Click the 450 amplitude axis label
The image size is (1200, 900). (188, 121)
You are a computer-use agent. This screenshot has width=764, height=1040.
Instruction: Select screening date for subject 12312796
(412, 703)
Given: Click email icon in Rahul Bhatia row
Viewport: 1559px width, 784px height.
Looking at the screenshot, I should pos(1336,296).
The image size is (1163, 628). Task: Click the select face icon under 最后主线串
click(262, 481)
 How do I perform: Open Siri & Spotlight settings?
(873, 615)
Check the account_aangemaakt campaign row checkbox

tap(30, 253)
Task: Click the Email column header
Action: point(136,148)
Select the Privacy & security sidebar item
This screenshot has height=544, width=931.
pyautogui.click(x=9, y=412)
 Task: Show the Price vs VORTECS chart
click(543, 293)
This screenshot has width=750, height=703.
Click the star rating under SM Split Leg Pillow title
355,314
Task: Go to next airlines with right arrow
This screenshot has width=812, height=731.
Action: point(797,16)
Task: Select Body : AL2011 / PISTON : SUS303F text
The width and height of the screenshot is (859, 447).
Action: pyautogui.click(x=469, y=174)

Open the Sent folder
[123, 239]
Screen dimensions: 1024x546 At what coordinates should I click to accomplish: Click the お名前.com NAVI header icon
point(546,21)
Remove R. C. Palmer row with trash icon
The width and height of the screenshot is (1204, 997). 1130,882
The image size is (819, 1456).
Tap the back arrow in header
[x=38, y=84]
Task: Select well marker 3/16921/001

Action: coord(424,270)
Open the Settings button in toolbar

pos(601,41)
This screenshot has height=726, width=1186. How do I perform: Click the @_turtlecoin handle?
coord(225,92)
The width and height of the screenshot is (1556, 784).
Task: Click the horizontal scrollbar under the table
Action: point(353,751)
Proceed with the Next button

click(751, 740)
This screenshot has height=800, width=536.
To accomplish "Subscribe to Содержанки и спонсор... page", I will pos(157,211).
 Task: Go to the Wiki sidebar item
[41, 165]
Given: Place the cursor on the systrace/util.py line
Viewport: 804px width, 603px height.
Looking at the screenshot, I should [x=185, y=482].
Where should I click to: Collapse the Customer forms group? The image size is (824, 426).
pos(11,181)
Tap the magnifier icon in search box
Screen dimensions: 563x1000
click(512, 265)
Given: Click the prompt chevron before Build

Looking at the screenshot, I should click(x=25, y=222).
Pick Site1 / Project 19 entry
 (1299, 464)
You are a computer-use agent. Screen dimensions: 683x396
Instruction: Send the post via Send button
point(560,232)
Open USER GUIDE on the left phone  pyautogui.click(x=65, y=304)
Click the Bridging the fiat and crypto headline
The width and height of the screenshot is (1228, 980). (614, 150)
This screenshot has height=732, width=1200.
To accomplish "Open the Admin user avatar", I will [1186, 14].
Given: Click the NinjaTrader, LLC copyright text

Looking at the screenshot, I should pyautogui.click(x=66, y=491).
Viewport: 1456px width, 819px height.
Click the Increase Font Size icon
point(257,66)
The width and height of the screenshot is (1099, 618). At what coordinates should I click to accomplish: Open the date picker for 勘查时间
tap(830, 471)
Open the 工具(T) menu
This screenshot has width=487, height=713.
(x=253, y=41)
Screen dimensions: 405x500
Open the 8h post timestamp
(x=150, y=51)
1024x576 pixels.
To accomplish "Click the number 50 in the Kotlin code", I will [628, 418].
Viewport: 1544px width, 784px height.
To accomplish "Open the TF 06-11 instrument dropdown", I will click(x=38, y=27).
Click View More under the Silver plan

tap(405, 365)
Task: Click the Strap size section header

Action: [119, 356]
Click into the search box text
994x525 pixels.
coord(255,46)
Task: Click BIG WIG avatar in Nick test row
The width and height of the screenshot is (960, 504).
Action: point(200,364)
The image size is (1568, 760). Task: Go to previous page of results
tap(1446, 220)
- - - - - - -
Reproduce all of the data above, replacing every occurrence of "sidebar item" with "side panel entry" and changing nothing else.

▸ Result
Click the 450 amplitude axis label
The image size is (1200, 900). (188, 121)
You are a computer-use agent. This screenshot has width=764, height=1040.
Instruction: Select screening date for subject 12312796
(412, 703)
Given: Click email icon in Rahul Bhatia row
Viewport: 1559px width, 784px height.
Looking at the screenshot, I should pos(1336,296).
The image size is (1163, 628). Task: Click the select face icon under 最后主线串
click(262, 481)
 How do I perform: Open Siri & Spotlight settings?
(873, 615)
Check the account_aangemaakt campaign row checkbox

tap(30, 253)
Task: Click the Email column header
Action: point(136,148)
Select the Privacy & security side panel entry
This screenshot has height=544, width=931.
pyautogui.click(x=9, y=412)
 Task: Show the Price vs VORTECS chart
click(543, 293)
This screenshot has width=750, height=703.
Click the star rating under SM Split Leg Pillow title
355,314
Task: Go to next airlines with right arrow
This screenshot has width=812, height=731.
Action: point(797,16)
Task: Select Body : AL2011 / PISTON : SUS303F text
The width and height of the screenshot is (859, 447).
Action: pyautogui.click(x=469, y=174)

Open the Sent folder
[123, 239]
Screen dimensions: 1024x546 At what coordinates should I click to accomplish: Click the お名前.com NAVI header icon
point(546,21)
Remove R. C. Palmer row with trash icon
The width and height of the screenshot is (1204, 997). 1130,882
The image size is (819, 1456).
Tap the back arrow in header
[x=38, y=84]
Task: Select well marker 3/16921/001

Action: coord(424,270)
Open the Settings button in toolbar

pos(601,41)
This screenshot has height=726, width=1186. How do I perform: Click the @_turtlecoin handle?
coord(225,92)
The width and height of the screenshot is (1556, 784).
Task: Click the horizontal scrollbar under the table
Action: point(353,751)
Proceed with the Next button

click(751, 740)
This screenshot has height=800, width=536.
To accomplish "Subscribe to Содержанки и спонсор... page", I will pos(157,211).
 Task: Go to the Wiki side panel entry
[41, 165]
Given: Place the cursor on the systrace/util.py line
Viewport: 804px width, 603px height.
Looking at the screenshot, I should [x=185, y=482].
Where should I click to: Collapse the Customer forms group? The image size is (824, 426).
pos(11,181)
Tap the magnifier icon in search box
Screen dimensions: 563x1000
click(512, 265)
Given: Click the prompt chevron before Build

Looking at the screenshot, I should click(x=25, y=222).
Pick Site1 / Project 19 entry
 (1299, 464)
You are a computer-use agent. Screen dimensions: 683x396
Instruction: Send the post via Send button
point(560,232)
Open USER GUIDE on the left phone  pyautogui.click(x=65, y=304)
Click the Bridging the fiat and crypto headline
The width and height of the screenshot is (1228, 980). (614, 150)
This screenshot has height=732, width=1200.
To accomplish "Open the Admin user avatar", I will [1186, 14].
Given: Click the NinjaTrader, LLC copyright text

Looking at the screenshot, I should pyautogui.click(x=66, y=491).
Viewport: 1456px width, 819px height.
Click the Increase Font Size icon
point(257,66)
The width and height of the screenshot is (1099, 618). At what coordinates should I click to accomplish: Open the date picker for 勘查时间
tap(830, 471)
Open the 工具(T) menu
This screenshot has width=487, height=713.
(x=253, y=41)
Screen dimensions: 405x500
Open the 8h post timestamp
(x=150, y=51)
1024x576 pixels.
To accomplish "Click the number 50 in the Kotlin code", I will [628, 418].
Viewport: 1544px width, 784px height.
To accomplish "Open the TF 06-11 instrument dropdown", I will click(x=38, y=27).
Click View More under the Silver plan

tap(405, 365)
Task: Click the Strap size section header

Action: [119, 356]
Click into the search box text
994x525 pixels.
coord(255,46)
Task: Click BIG WIG avatar in Nick test row
The width and height of the screenshot is (960, 504).
Action: point(200,364)
The image size is (1568, 760). Task: Go to previous page of results
tap(1446, 220)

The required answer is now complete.